Task requirements: A word-for-word copy of the lines from the one holding "Image resolution: width=581" through the final line of the records below is the only output asked for.

The data:
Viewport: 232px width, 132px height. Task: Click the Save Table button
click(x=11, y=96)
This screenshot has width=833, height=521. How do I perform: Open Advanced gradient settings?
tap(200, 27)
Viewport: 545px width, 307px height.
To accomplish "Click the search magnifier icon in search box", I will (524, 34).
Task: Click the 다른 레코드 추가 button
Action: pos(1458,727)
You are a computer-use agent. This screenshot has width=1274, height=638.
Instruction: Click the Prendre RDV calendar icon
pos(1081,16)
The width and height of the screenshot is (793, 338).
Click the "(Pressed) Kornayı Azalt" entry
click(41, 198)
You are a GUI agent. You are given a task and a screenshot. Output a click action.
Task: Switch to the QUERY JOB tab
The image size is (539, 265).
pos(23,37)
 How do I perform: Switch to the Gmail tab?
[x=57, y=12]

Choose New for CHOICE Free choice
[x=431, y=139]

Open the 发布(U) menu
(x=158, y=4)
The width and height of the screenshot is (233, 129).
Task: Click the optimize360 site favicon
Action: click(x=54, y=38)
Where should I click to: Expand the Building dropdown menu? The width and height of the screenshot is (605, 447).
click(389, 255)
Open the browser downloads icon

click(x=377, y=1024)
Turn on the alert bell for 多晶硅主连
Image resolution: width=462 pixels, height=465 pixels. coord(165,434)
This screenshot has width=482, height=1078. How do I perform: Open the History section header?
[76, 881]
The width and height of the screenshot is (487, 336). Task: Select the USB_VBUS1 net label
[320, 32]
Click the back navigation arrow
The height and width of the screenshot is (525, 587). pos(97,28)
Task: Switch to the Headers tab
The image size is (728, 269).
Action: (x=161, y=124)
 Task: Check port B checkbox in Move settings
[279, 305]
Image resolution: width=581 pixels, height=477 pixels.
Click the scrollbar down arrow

Answer:
Image resolution: width=581 pixels, height=477 pixels.
Click the scrollbar down arrow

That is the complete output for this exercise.